In 2001, President Bush appointed her assistant secretary for financial institutions at the Treasury. She soon left for the University of Massachusetts at Amherst, where, as a professor of public policy, she became known for her work on consumer protection issues.
Then the White House called again. The president asked her to lead the FDIC just as the housing market was peaking in mid-2006.
Bair said that she became aware of the breakdown in lending standards after hearing several consumer complaints during her tenure at the Treasury. But when she arrived at the FDIC the staff began raising broader concerns, and the agency bought a database to study the industry’s loan performance.
”By the fall and winter 2006, we were looking at this market pretty hard,” she said. There were very low down payments, loans that never verified the borrower’s income, poor disclosure and huge payment shocks. ”It was pretty eye-popping, some of the stuff we were seeing. We couldn’t believe it.”
As the housing market worsened, she warned that millions of borrowers might lose their homes as adjustable mortgages reset to higher interest rates.

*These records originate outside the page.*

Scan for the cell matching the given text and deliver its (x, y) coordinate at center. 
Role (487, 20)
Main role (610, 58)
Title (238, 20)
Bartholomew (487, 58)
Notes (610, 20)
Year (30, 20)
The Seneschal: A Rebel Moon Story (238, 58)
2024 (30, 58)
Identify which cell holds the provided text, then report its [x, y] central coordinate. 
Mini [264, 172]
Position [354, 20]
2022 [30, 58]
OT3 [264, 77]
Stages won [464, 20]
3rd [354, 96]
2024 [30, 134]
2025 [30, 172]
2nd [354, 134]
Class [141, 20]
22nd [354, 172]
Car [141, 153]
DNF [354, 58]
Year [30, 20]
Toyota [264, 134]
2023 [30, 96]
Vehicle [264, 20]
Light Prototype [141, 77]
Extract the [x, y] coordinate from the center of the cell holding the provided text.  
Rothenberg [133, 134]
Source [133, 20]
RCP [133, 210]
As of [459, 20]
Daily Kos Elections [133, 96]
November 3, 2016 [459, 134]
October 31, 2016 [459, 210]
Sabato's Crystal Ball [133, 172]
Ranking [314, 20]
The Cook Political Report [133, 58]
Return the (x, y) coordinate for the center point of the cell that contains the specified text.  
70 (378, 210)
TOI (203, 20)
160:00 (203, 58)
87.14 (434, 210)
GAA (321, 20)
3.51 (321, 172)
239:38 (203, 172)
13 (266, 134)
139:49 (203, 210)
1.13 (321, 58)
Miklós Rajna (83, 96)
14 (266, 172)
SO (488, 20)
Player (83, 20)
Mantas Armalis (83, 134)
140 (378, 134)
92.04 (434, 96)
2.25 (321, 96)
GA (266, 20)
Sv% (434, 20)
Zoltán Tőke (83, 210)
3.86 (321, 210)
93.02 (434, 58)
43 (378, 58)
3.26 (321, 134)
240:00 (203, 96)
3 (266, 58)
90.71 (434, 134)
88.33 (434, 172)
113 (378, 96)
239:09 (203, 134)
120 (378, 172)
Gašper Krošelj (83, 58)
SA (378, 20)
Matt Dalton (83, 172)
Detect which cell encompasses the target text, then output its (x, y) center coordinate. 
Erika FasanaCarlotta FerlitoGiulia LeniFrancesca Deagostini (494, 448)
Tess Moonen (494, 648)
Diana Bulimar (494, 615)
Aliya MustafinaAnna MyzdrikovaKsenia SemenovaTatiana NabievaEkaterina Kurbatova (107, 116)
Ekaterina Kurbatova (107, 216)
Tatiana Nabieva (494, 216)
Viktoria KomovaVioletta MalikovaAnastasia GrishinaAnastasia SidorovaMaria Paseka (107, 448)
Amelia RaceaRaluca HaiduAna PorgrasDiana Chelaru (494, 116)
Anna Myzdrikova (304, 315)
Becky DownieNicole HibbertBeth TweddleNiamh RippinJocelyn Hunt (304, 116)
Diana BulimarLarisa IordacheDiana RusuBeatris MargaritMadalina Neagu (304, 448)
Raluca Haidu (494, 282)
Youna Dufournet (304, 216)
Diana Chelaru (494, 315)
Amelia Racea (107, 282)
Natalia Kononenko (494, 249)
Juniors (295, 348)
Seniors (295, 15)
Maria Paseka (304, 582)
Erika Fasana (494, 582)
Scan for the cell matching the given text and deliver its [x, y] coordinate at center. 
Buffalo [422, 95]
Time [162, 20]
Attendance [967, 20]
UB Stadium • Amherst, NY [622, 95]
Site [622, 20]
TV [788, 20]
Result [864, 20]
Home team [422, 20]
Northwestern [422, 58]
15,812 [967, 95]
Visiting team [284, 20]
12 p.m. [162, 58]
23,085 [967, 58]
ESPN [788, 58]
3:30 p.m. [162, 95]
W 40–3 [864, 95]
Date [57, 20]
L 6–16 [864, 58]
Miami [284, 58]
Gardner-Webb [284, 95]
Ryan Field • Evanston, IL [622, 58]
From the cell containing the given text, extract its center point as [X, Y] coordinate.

She called for a comprehensive approach to the problem, a concept that was woven into the recent housing legislation but has gotten little traction from the industry.
At the time, Treasury officials believed the housing crisis could be solved on a case-by-case basis. Secretary Henry Paulson Jr. said that the subprime problem was largely contained. But behind the scenes, Bair was pressing her case.
”We eventually came to the perspective that a more systematic approach made sense,” said Robert Steel, the former undersecretary of the Treasury for domestic affairs who is now chief executive of the Wachovia Corp. ”She was there first and should get credit for that.”
At the FDIC, Bair has embarked on an ambitious policy agenda. She was an early advocate of using special bonds to jump-start Wall Street’s business of repackaging loans into securities. And she has continued championing the idea that a sweeping program to modify loans is the best alternative for the industry.
Not everyone agrees with her. One financial industry consultant said this will turn into a very expensive failure, and the banking industry will pay a price for it.